Write these files now, tailored to the task. Do not ship placeholders. Reuse anything Phase 0 found.

• harness/score.sh — the task-specific scorer. Pixel-diff for a UI clone (deterministic rendering: frozen time, animations off, pinned fonts, fixed viewport), recall@k + precision for retrieval, structured JSON diff for API behavior. Runs lint.sh first: any violation voids the score (output VOID: constraint violation and nothing more). Scores eval/dev by default; --holdout returns one aggregate number, rate-limited, and appends to an audit log.
• harness/lint.sh — checks capacity caps and eval-literal overlap. Called only by score.sh; its detailed findings go to a file outside the optimizer's read surface, for the human.
• harness/probe.sh — generates perturbed variants of dev INPUTS (paraphrases, date shifts, entity swaps) and reports the dev-vs-probe score gap. The gap is the memorization gauge.
• harness/status.sh — per-step timestamps and total wall-clock elapsed; spend so far AND projected burn before the next paid batch, per surface; score history per cycle; and the optimizer's own token consumption where session logs allow. Gain per token is the gradient of the optimization itself — the loop should be self-aware.
• eval/dev/ and eval/holdout/ — from Phase 3.
• LOG.md — instantiate references/log-template.md: one entry per cycle with hypothesis / expected failure mode / diagnostic / result, written before the change, not after.

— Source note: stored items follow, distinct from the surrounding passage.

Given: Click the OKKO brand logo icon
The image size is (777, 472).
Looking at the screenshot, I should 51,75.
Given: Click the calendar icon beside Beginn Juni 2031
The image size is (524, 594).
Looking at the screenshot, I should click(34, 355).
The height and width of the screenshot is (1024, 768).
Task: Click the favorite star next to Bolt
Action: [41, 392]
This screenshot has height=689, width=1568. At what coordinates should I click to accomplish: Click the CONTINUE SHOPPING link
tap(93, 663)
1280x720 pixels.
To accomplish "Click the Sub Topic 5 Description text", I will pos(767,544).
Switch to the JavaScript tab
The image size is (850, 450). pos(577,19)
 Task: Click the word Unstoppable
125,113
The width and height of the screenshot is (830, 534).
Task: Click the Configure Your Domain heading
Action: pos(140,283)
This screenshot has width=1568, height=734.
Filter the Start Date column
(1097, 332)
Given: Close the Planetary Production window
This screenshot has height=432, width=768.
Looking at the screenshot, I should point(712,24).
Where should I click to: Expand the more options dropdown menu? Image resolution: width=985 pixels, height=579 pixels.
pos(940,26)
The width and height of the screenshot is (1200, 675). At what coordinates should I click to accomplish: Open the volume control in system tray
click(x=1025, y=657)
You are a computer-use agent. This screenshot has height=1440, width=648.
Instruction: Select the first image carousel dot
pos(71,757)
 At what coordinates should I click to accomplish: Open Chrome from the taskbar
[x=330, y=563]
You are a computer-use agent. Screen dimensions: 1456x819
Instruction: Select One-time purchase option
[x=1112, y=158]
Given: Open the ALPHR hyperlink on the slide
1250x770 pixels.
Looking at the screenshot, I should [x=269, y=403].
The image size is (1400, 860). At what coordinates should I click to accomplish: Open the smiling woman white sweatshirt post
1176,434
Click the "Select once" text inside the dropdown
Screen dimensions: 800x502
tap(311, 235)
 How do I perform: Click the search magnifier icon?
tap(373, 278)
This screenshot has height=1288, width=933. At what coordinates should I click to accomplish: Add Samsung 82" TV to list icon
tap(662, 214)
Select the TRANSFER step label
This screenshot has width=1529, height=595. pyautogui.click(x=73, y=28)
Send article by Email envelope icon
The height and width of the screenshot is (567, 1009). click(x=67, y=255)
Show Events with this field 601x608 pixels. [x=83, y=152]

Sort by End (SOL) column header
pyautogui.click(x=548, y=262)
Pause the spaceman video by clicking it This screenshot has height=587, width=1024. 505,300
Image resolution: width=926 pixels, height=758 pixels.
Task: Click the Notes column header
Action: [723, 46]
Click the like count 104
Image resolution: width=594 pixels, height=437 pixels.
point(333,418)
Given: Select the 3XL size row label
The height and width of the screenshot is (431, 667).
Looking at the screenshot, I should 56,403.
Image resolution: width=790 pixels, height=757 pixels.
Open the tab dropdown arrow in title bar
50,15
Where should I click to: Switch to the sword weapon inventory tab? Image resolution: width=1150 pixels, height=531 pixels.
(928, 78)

This is what survives context compaction.

Phase 6 — Verify the harness yourself

Do this now, with your own tools. Do not delegate it to the user:

1. Run score.sh on dev — it must produce a number.
2. Calibrate: score one known-good and one known-bad output. The scorer must separate them decisively. A broken scorer optimizes noise.
3. Run probe.sh and status.sh once each.
4. Blinding check: from the optimizer's working directory, try to read the holdout answers. If you can, the agent can.
5. Trip the lint deliberately — plant an eval literal, confirm the score voids WITHOUT naming it, then remove the plant.

Phase 7 — Red-team your draft

Before emitting, simulate the laziest possible agent against your draft /goal: what is the five-minute win? Common ones: seed data that mirrors the eval, mining per-item miss feedback into a keyword lookup table, gaming a judge, editing the scorer or the goal itself, declaring victory on the dev set. Patch the draft and simulate again. Emit only when three consecutive simulations find nothing cheaper than doing the real work.

Phase 8 — Emit goal.md

Fill the structure in references/goal-template.md. Every placeholder gets a task-specific value; no section is dropped. Invariants the emitted goal.md must keep regardless of task: the Stage 0 tests-green gate, VOID semantics, holdout-only acceptance, the read-only set including goal.md itself, the per-cycle checkpoint commit, the entropy rules, and the stop conditions.

Phase 9 — Pre-flight (the two things only the human can do)

Everything else was verified in Phase 6. Tell the user:

1. Use a disposable API key with a provider-side spend limit.
2. Babysit cycle 1. Watch what the agent touches and confirm it uses the instruments. Then go to bed.

Patch mode — when the loop cheats anyway

A cheat mid-run is a bug in the target, not the agent. When invoked against a running or paused loop (the user reports a cheat, or LOG.md / a probe gap shows one):

1. Read LOG.md, the score history, and the diff since the last honest checkpoint.
2. Identify the open path: which feedback channel leaked, which artifact had spare capacity, which constraint lacked an instrument.
3. Patch the loss function, not the agent's code: widen the eval, cap the artifact, cut feedback resolution, add the missing lint.
4. Append the exhibit to references/cheat-museum.md — what it looked like → the fence that closed it.
5. Re-verify the harness (Phase 6), revert eval-shaped artifacts the cheat produced, and resume the loop from the last honest checkpoint.